> _Written request_
Can you format these entries as a numbered list, with the blank lines left out?

((

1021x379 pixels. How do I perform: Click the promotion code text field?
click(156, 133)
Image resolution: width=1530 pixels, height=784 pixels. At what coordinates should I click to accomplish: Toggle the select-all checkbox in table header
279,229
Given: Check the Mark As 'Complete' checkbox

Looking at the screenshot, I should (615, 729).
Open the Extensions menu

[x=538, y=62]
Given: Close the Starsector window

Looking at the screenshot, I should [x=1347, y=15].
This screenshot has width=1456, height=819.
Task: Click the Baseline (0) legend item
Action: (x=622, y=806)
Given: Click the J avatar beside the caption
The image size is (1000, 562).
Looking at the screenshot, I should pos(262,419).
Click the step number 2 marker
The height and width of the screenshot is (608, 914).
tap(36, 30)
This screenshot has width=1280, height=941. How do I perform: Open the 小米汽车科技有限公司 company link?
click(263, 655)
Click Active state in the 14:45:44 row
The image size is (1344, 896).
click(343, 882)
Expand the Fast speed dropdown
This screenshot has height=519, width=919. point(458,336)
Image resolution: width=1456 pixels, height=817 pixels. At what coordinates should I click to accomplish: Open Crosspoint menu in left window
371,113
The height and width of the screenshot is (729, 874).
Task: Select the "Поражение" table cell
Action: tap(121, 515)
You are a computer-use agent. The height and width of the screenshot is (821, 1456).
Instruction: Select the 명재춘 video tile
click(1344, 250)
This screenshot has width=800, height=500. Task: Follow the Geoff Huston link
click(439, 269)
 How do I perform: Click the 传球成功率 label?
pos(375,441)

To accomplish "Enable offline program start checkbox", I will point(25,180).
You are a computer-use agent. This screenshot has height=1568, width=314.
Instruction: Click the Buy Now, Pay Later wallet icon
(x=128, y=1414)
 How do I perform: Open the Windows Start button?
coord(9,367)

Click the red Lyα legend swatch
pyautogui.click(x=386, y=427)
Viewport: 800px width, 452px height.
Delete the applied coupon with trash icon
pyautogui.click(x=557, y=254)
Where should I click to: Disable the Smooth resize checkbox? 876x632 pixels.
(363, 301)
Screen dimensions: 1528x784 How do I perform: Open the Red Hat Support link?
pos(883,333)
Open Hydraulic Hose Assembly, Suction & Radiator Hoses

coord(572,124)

))

> _Task answer_
1. 1021x379 pixels. How do I perform: Click the promotion code text field?
2. click(156, 133)
3. Image resolution: width=1530 pixels, height=784 pixels. At what coordinates should I click to accomplish: Toggle the select-all checkbox in table header
4. 279,229
5. Given: Check the Mark As 'Complete' checkbox
6. Looking at the screenshot, I should (615, 729).
7. Open the Extensions menu
8. [x=538, y=62]
9. Given: Close the Starsector window
10. Looking at the screenshot, I should [x=1347, y=15].
11. This screenshot has width=1456, height=819.
12. Task: Click the Baseline (0) legend item
13. Action: (x=622, y=806)
14. Given: Click the J avatar beside the caption
15. The image size is (1000, 562).
16. Looking at the screenshot, I should pos(262,419).
17. Click the step number 2 marker
18. The height and width of the screenshot is (608, 914).
19. tap(36, 30)
20. This screenshot has width=1280, height=941. How do I perform: Open the 小米汽车科技有限公司 company link?
21. click(263, 655)
22. Click Active state in the 14:45:44 row
23. The image size is (1344, 896).
24. click(343, 882)
25. Expand the Fast speed dropdown
26. This screenshot has height=519, width=919. point(458,336)
27. Image resolution: width=1456 pixels, height=817 pixels. At what coordinates should I click to accomplish: Open Crosspoint menu in left window
28. 371,113
29. The height and width of the screenshot is (729, 874).
30. Task: Select the "Поражение" table cell
31. Action: tap(121, 515)
32. You are a computer-use agent. The height and width of the screenshot is (821, 1456).
33. Instruction: Select the 명재춘 video tile
34. click(1344, 250)
35. This screenshot has width=800, height=500. Task: Follow the Geoff Huston link
36. click(439, 269)
37.  How do I perform: Click the 传球成功率 label?
38. pos(375,441)
39. To accomplish "Enable offline program start checkbox", I will point(25,180).
40. You are a computer-use agent. This screenshot has height=1568, width=314.
41. Instruction: Click the Buy Now, Pay Later wallet icon
42. (x=128, y=1414)
43.  How do I perform: Open the Windows Start button?
44. coord(9,367)
45. Click the red Lyα legend swatch
46. pyautogui.click(x=386, y=427)
47. Viewport: 800px width, 452px height.
48. Delete the applied coupon with trash icon
49. pyautogui.click(x=557, y=254)
50. Where should I click to: Disable the Smooth resize checkbox? 876x632 pixels.
51. (363, 301)
52. Screen dimensions: 1528x784 How do I perform: Open the Red Hat Support link?
53. pos(883,333)
54. Open Hydraulic Hose Assembly, Suction & Radiator Hoses
55. coord(572,124)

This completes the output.